Die paneuropäische Touristenklasse. Zum Potential der Historischen Tourismusforschung
Von Hasso Spode
Die Geschichtswissenschaft, so der britische Historiker John Pimlott, hat eines der wichtigsten Kennzeichen der modernen Kultur und Ökonomie ignoriert: „the migration of holidaymakers to the sea, the countryside, the mountains“.
Als Pimlott dies schrieb, lag Europa in Trümmern – und doch bevölkerten wieder zehntausende die See- und Kurbäder: für die Ober- und Mittelschichten war das „Verreisen“ ein fester Bestandteil der Lebensgestaltung geworden. Wieder und wieder wurde seither Klage über den blinden Fleck im Auge der Historie – zumal dem der deutschen Sozialgeschichte – geführt. Inzwischen hat das ceterum censeo durchaus Früchte getragen: Eine kaum mehr überschaubare Zahl von Arbeiten zur Geschichte des Tourismus sind erschienen; es lässt sich geradezu von einen Boom sprechen. Ein Monopol der Historie ist das Themenfeld freilich nicht geworden, vielmehr zeichnen sich die Konturen einer Historischen Tourismusforschung ab, an der diverse Disziplinen und Subdisziplinen beteiligt sind, von der Volkskunde bis zur Geografie.

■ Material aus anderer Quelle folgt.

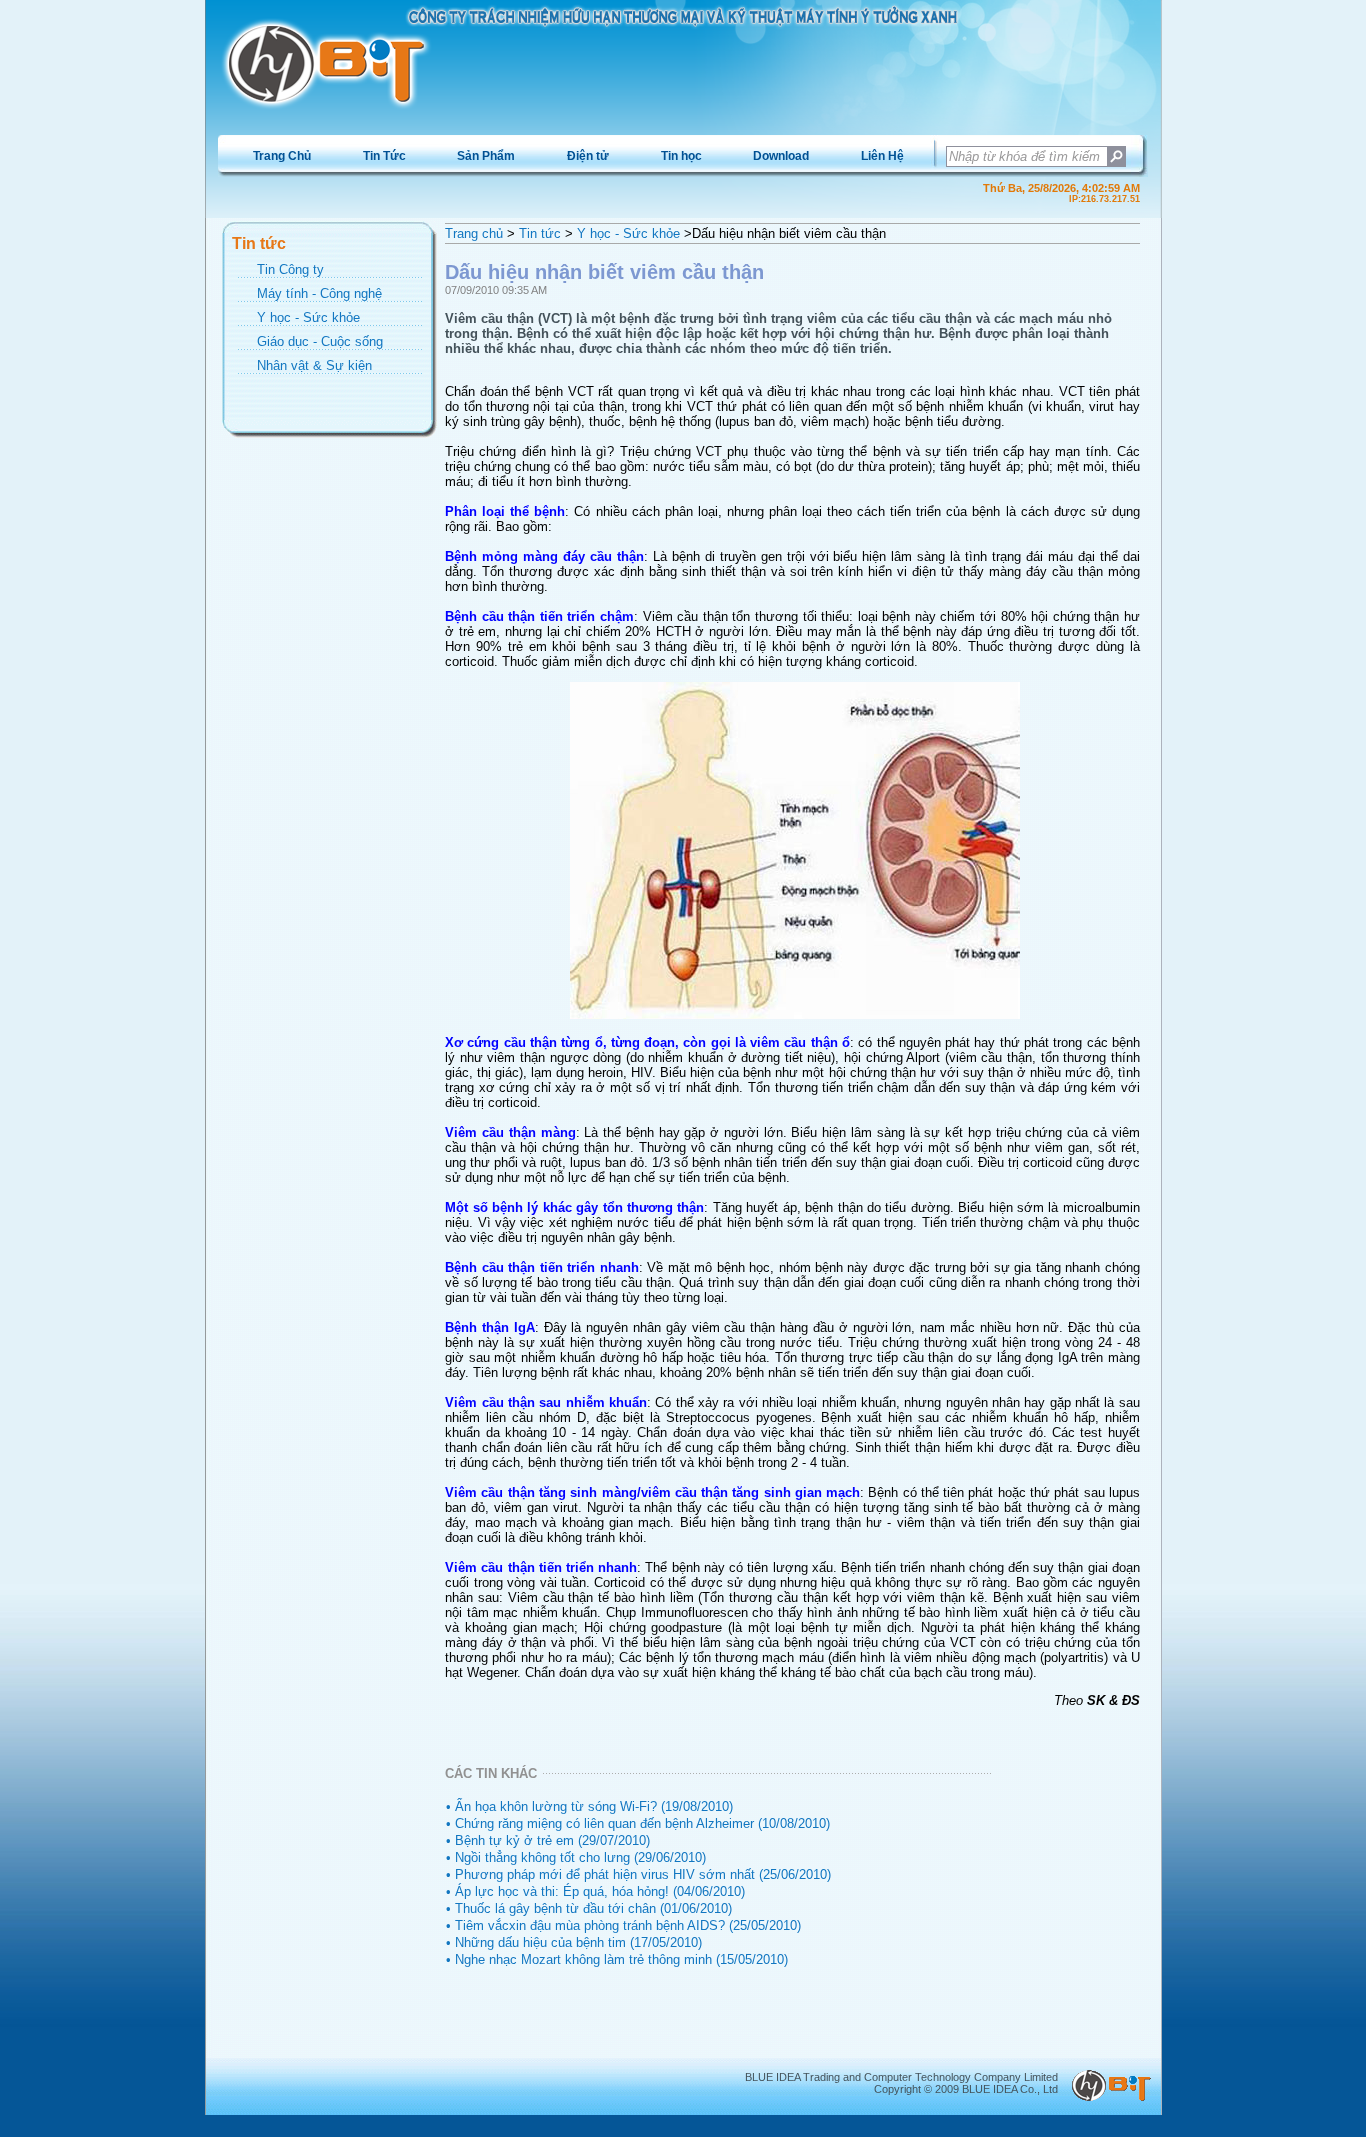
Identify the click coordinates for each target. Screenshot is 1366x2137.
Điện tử (588, 156)
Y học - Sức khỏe (308, 317)
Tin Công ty (290, 269)
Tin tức (540, 233)
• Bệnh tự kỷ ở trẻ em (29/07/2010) (548, 1840)
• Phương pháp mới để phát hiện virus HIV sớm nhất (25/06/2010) (638, 1874)
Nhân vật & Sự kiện (314, 365)
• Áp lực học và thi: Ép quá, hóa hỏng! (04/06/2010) (595, 1891)
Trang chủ (474, 233)
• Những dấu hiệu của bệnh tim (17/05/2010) (574, 1942)
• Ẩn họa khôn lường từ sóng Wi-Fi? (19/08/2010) (589, 1806)
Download (781, 156)
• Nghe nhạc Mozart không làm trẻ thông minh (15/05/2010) (617, 1959)
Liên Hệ (882, 156)
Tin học (681, 156)
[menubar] (578, 156)
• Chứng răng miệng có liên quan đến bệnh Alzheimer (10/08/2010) (638, 1823)
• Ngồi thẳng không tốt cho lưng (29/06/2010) (576, 1857)
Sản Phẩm (486, 156)
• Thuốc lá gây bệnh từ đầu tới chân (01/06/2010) (589, 1908)
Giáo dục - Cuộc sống (320, 341)
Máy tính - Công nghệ (319, 293)
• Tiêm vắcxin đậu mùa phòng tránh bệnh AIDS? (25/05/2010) (623, 1925)
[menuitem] (282, 156)
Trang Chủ (282, 156)
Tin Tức (384, 156)
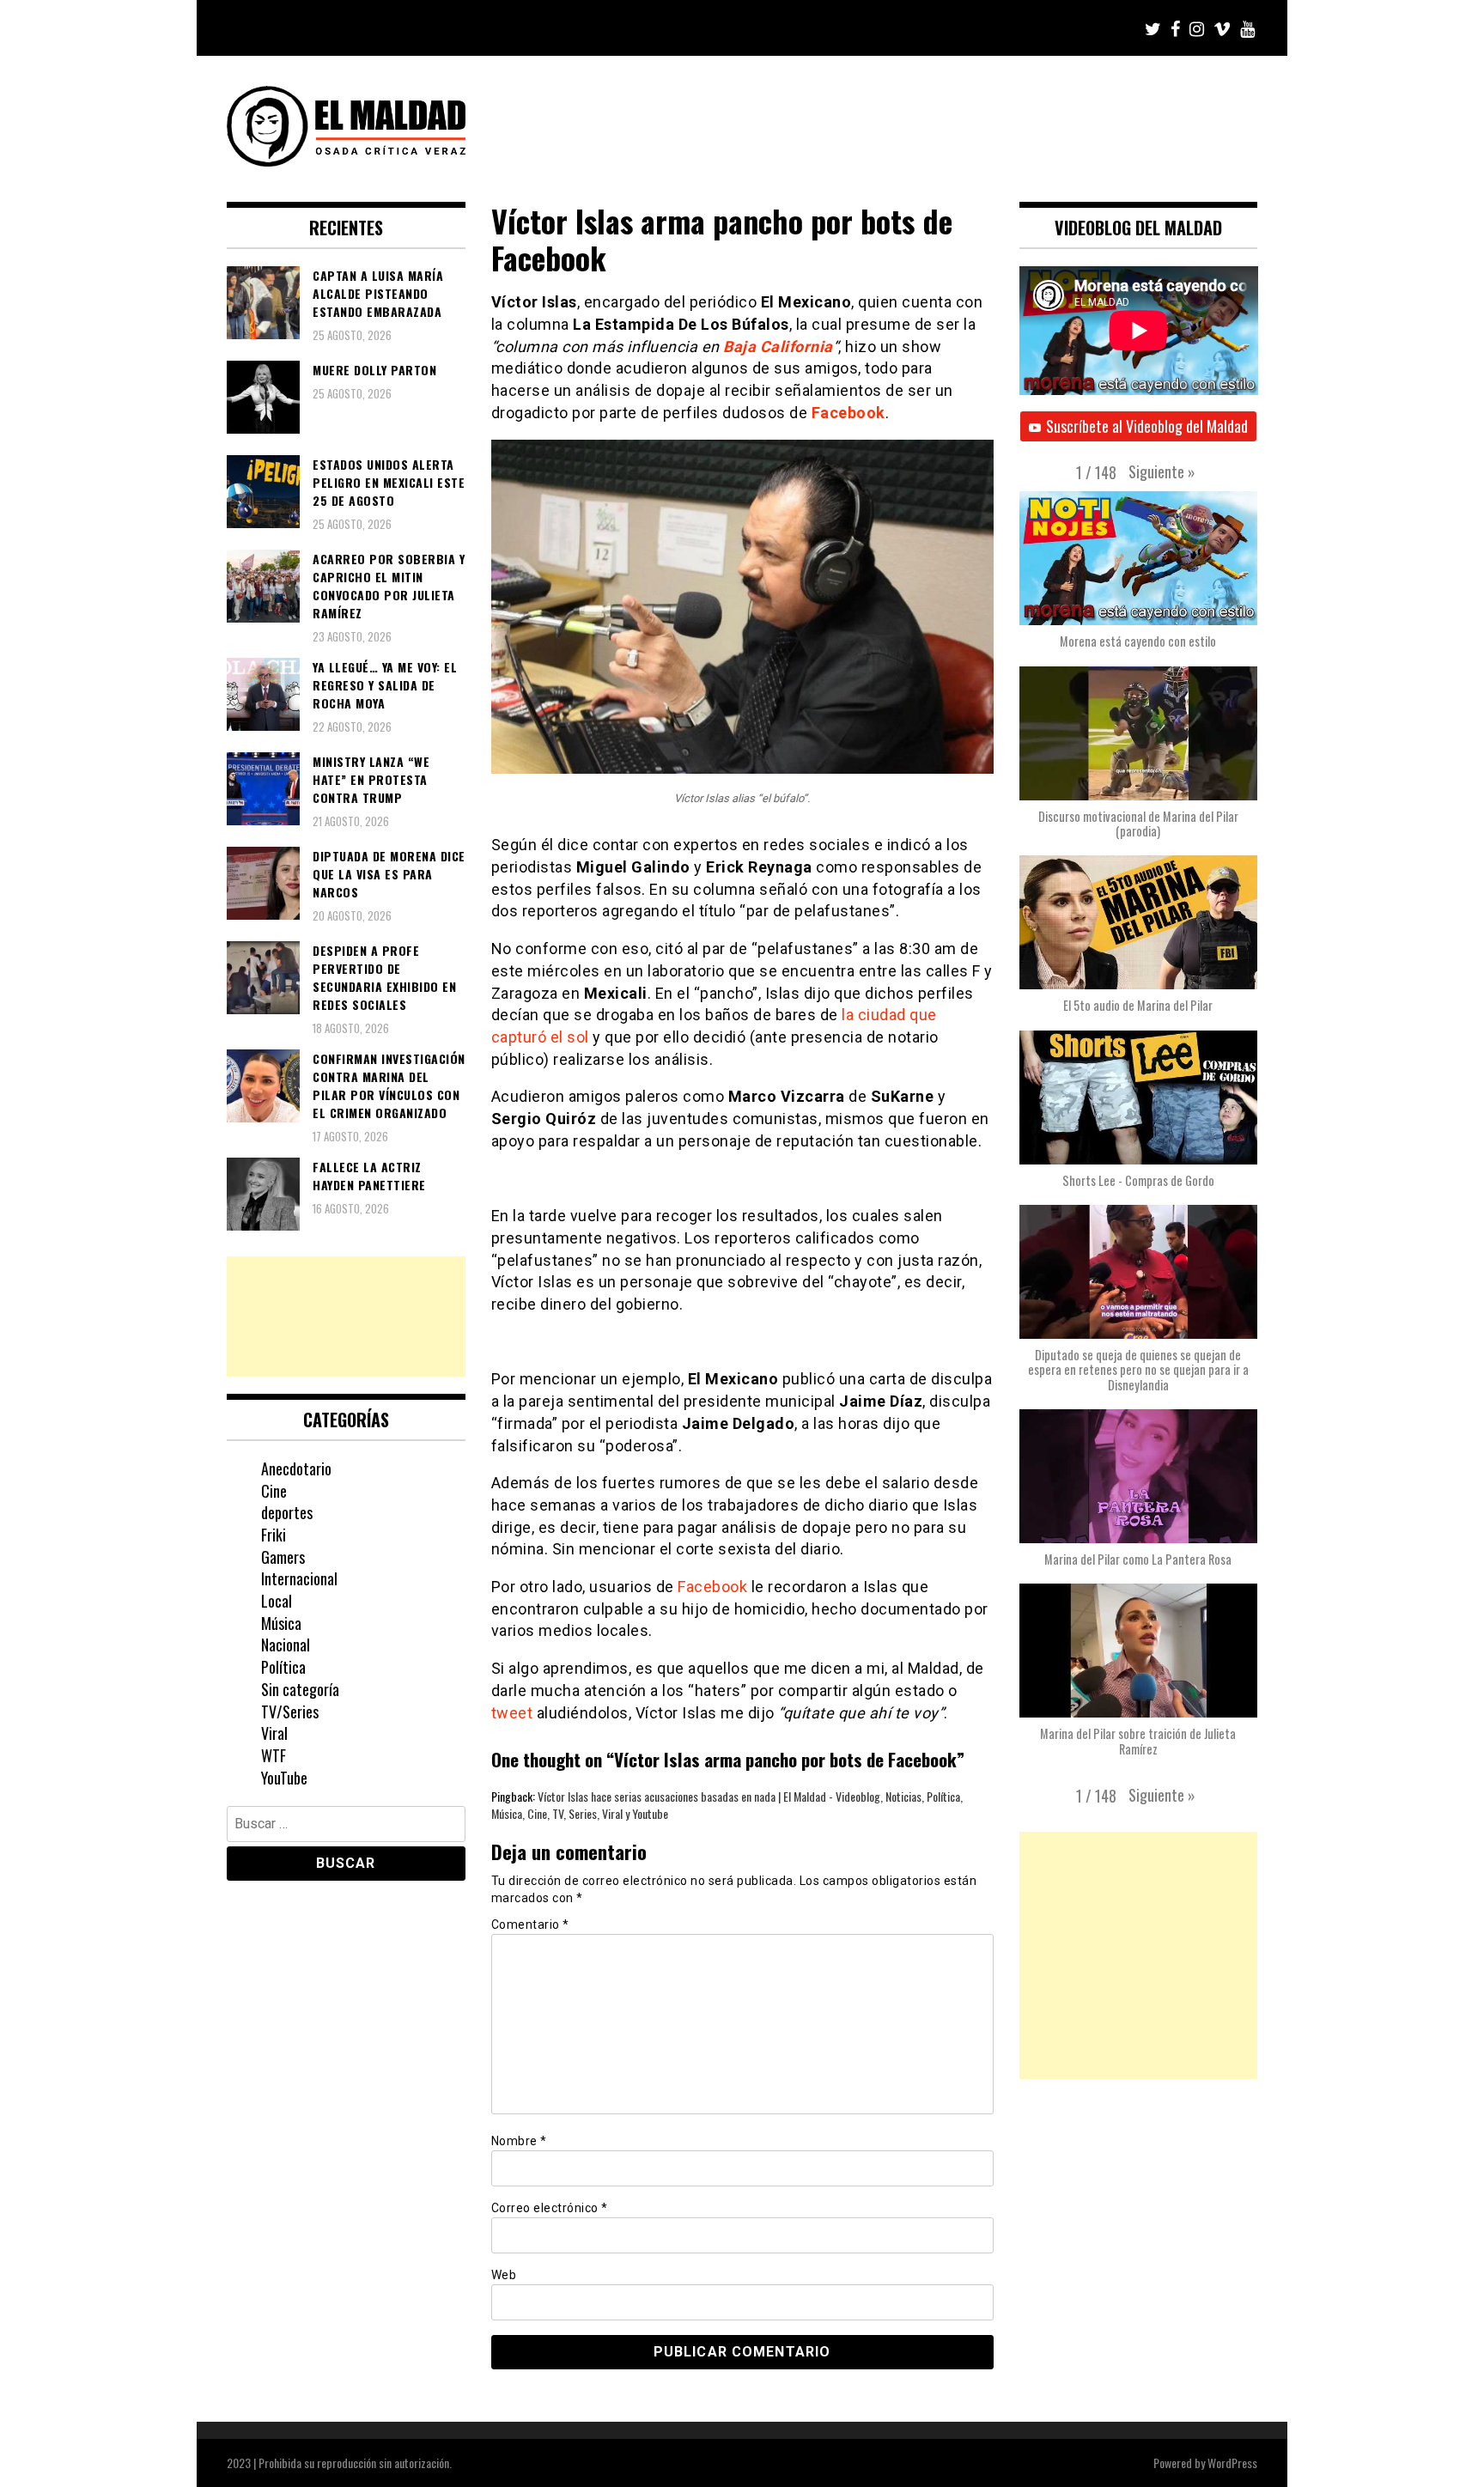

Der Tourismus ist ein Kind Europas. Wenngleich er bisweilen auf alteuropäische Wurzeln – die Pilgerreise oder die Grand Tour – zurückgeführt wird, so herrscht doch mehrheitlich der (oft unbewusste) Konsens, hierin ein „modernes“, wenn nicht im weitesten Sinne „bürgerliches“ Phänomen zu sehen.Dabei kann der Beitrag der scheinbar zweckfreien „Freizeitreise“ (E. K. Scheuch) zur Formierung der westlichen Welt schwerlich überschätzt werden. Dies nicht allein, weil sie ökonomisch eine enorme Erfolgsgeschichte war – tourismushistorische Themen erweisen sich als bestens anschlussfähig an ganz andere Fragen, beginnend mit solchen „kürzerer“ und „mittlerer Reichweite“, etwa zur Dynamik von Regionen oder Verkehrssystemen, zur Entwicklung der Lebensreform- und der Arbeiterbewegung, zur Sonderwegs- und Feudalisierungsthese, oder zur Herstellung von Legitimität durch Massenkonsum im Kontext des Siegeszugs eines ‚hedonistischen’ Lebensstils. Dies sind schon eher Fragen „großer Reichweite“; gerade hierfür kann der Tourismus als Schlüssel fungieren: man denke an die basalen Mechanismen sozialer und politischer Distinktion mit ihrer öffentlichen und privaten Territorialisierung, an die Herausbildung von kollektiven Identitäten und ‚Heimaten’ verschiedenster Bezugsgrößen, oder von den Rollen der Geschlechter und des Kindes im Kontext einer modellhaften „Bürgerlichkeit“, schließlich an die Entstehung und Struktur des „touristischen Blicks“ zur Konstruktion von Authentizität, Natur und Geschichte mit den entsprechenden Körperbildern und -praktiken.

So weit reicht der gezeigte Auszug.